Given instruction: Rewrite the stretch from "Smazat všechny cookies" through "[Talleres] (623, 45)" with "círculo blanco" replaced by "white circle" and nothing else altered.

(Dataset rows)
>>>>
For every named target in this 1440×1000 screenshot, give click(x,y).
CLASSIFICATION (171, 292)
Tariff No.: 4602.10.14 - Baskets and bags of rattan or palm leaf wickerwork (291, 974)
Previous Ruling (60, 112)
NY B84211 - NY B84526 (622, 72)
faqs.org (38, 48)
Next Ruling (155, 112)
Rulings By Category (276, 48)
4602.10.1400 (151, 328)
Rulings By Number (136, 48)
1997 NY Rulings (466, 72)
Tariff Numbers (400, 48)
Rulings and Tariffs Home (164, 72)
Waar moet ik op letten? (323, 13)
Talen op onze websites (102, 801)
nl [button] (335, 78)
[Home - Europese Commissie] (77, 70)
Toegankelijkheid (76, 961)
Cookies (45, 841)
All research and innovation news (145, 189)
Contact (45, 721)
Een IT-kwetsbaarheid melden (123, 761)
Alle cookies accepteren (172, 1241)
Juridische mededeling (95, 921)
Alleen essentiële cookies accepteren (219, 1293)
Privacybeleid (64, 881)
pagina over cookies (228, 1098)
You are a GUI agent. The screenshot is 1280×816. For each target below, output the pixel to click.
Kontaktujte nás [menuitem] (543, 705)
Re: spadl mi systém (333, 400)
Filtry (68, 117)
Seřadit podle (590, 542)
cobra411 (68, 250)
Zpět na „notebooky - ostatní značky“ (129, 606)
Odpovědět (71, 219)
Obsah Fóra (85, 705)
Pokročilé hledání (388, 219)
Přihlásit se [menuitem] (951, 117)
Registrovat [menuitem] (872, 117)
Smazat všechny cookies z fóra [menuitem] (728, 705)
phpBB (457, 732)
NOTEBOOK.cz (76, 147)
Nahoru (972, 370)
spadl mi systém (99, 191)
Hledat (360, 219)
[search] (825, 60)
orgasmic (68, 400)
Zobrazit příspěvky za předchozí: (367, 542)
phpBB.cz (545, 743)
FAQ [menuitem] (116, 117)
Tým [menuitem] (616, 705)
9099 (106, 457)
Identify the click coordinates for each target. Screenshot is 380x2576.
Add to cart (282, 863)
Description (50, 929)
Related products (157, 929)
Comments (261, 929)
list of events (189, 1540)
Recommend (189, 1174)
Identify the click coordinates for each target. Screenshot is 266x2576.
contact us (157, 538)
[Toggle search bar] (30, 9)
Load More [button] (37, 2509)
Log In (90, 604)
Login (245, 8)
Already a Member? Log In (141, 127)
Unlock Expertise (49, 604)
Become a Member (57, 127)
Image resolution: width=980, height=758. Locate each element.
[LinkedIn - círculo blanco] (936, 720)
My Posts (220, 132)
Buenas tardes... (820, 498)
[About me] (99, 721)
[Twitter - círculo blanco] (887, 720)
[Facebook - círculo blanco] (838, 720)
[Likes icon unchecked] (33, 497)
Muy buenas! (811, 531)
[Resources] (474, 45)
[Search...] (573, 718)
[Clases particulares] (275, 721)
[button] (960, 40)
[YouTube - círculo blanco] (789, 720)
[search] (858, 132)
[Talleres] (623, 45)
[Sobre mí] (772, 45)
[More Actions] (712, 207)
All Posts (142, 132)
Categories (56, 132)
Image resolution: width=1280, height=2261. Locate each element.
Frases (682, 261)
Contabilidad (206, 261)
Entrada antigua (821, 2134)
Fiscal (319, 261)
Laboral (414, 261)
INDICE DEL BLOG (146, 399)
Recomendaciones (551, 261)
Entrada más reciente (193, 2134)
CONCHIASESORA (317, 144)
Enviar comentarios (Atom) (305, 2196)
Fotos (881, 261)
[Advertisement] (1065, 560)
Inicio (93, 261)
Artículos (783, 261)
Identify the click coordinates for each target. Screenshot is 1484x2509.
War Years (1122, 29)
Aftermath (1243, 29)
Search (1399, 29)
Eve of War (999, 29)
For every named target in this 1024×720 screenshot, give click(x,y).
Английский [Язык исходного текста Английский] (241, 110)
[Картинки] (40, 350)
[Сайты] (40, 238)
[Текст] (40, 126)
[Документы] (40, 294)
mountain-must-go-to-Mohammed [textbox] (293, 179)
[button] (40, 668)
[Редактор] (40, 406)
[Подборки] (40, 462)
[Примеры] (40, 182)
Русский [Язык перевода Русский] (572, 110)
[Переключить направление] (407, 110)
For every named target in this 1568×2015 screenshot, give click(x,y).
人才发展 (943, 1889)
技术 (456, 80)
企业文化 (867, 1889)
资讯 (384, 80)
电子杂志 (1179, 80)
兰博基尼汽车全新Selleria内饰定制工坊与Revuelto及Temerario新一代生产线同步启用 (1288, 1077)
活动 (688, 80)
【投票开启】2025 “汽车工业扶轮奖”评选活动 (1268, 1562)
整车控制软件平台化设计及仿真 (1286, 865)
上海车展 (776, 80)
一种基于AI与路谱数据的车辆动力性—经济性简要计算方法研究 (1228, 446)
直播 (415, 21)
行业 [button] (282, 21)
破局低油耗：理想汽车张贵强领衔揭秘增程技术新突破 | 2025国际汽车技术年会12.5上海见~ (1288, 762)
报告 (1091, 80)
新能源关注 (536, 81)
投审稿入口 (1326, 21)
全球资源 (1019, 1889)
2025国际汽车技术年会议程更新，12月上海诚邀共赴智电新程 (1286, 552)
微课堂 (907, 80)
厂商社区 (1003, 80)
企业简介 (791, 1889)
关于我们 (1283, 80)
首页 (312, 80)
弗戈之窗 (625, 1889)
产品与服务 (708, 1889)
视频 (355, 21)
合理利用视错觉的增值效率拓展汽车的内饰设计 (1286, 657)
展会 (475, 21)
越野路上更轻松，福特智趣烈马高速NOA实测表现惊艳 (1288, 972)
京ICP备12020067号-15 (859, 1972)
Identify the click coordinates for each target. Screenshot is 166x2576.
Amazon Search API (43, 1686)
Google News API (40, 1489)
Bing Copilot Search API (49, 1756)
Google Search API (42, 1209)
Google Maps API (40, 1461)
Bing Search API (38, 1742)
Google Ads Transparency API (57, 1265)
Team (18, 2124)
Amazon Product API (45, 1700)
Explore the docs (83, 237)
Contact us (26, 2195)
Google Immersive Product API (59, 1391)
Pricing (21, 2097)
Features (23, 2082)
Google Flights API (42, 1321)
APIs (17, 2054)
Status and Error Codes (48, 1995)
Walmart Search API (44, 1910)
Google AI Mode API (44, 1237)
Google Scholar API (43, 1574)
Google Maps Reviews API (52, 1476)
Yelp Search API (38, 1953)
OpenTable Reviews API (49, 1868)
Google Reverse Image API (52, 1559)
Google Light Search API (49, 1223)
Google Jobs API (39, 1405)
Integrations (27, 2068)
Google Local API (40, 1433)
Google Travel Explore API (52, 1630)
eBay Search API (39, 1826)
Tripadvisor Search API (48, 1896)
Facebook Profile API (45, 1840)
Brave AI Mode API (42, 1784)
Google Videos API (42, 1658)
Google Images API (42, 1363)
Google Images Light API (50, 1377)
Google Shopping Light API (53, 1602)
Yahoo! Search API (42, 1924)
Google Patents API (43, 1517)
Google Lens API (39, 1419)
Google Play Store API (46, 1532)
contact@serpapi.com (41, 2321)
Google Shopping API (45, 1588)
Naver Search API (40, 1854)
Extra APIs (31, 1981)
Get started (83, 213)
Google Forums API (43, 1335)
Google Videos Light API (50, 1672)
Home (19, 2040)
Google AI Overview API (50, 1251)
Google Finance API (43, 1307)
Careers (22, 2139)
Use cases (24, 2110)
<<<<
Answer for the task:
Smazat všechny cookies z fóra [menuitem] (728, 705)
phpBB (457, 732)
NOTEBOOK.cz (76, 147)
Nahoru (972, 370)
spadl mi systém (99, 191)
Hledat (360, 219)
[search] (825, 60)
orgasmic (68, 400)
Zobrazit příspěvky za předchozí: (367, 542)
phpBB.cz (545, 743)
FAQ [menuitem] (116, 117)
Tým [menuitem] (616, 705)
9099 (106, 457)
Identify the click coordinates for each target. Screenshot is 380x2576.
Add to cart (282, 863)
Description (50, 929)
Related products (157, 929)
Comments (261, 929)
list of events (189, 1540)
Recommend (189, 1174)
Identify the click coordinates for each target. Screenshot is 266x2576.
contact us (157, 538)
[Toggle search bar] (30, 9)
Load More [button] (37, 2509)
Log In (90, 604)
Login (245, 8)
Already a Member? Log In (141, 127)
Unlock Expertise (49, 604)
Become a Member (57, 127)
Image resolution: width=980, height=758. Locate each element.
[LinkedIn - white circle] (936, 720)
My Posts (220, 132)
Buenas tardes... (820, 498)
[About me] (99, 721)
[Twitter - white circle] (887, 720)
[Facebook - white circle] (838, 720)
[Likes icon unchecked] (33, 497)
Muy buenas! (811, 531)
[Resources] (474, 45)
[Search...] (573, 718)
[Clases particulares] (275, 721)
[button] (960, 40)
[YouTube - white circle] (789, 720)
[search] (858, 132)
[Talleres] (623, 45)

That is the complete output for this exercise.